In addition to the plant in Carlsbad, several brackish-water desalination plants have gone up in Texas in recent years.

Planning Challenges

Despite the change in mind-set among many water utilities, additional challenges beyond financial shortfalls exist, firms say. Many of those challenges revolve around long-term planning.

MWH's Umble contends that institutional silos can create duplication of effort and overspending. "We have planning for stormwater, planning for wastewater, planning for drinking water … and all those planning silos need to integrate into a more holistic planning situation," he says.

UCS's Christian-Smith says many utilities are too slow to incorporate realistic projections about climate change into their plans. "We are creating and building infrastructure that will last for decades," he says. "If we have a different future, we cannot depend on historical averages. We need to be building to different design specifications, and we need to be considering measurable changes in the availability of water."

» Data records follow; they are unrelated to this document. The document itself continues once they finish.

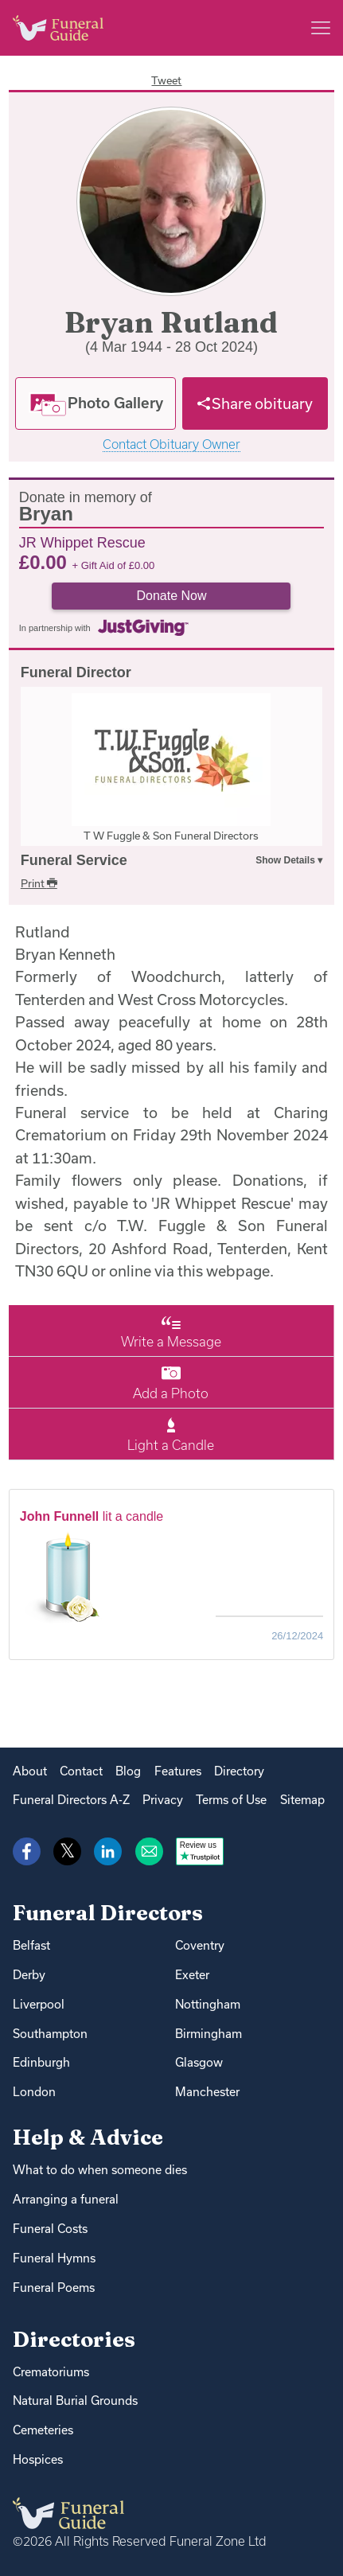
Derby (29, 1975)
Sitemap (302, 1799)
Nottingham (207, 2004)
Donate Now (171, 595)
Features (177, 1771)
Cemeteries (43, 2430)
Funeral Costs (50, 2228)
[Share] (255, 403)
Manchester (207, 2092)
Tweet (166, 80)
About (30, 1771)
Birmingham (208, 2033)
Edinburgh (41, 2062)
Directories (74, 2339)
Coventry (199, 1945)
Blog (128, 1771)
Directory (239, 1771)
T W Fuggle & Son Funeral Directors (171, 835)
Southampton (50, 2033)
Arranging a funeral (66, 2199)
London (34, 2092)
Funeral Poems (54, 2287)
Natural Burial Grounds (75, 2400)
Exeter (192, 1975)
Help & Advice (88, 2137)
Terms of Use (231, 1799)
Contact (81, 1771)
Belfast (31, 1945)
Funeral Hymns (54, 2258)
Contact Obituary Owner (171, 444)
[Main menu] (320, 27)
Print (39, 883)
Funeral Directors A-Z (71, 1799)
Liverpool (38, 2004)
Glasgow (199, 2062)
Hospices (38, 2459)
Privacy (162, 1799)
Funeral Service (74, 860)
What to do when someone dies (100, 2170)
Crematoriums (51, 2372)
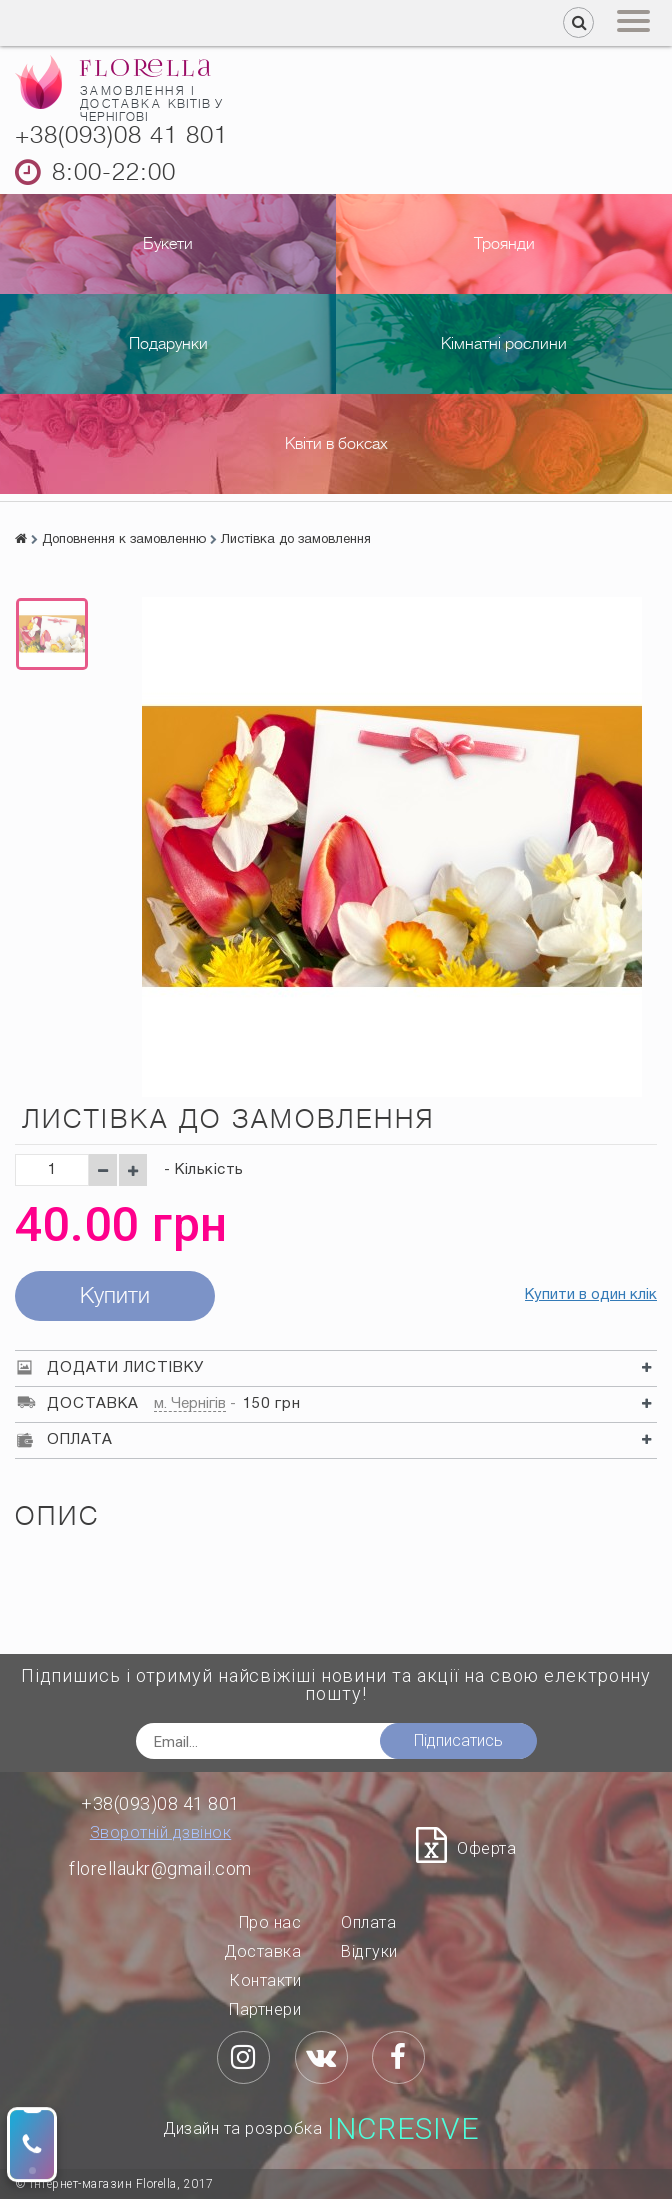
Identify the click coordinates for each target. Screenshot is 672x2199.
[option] (52, 634)
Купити (115, 1295)
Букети (168, 244)
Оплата (368, 1922)
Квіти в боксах (336, 444)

Others say some communities can be more reactive than proactive. Eberts cites, as an example, Australia, where a number of drought-related projects were built on an extremely short timetable during the early to mid-2000s. Because many of the early projects were built so quickly, some of them cost more than three times as much to build as projects on a normal schedule, Eberts says. Still, many utilities have been looking at climate change for more than a decade. As droughts and severe weather of climate change persist, more and more utilities—and the public—will begin to think of water and wastewater very differently than they did just a few decades ago because there may be no other choice, says Umble.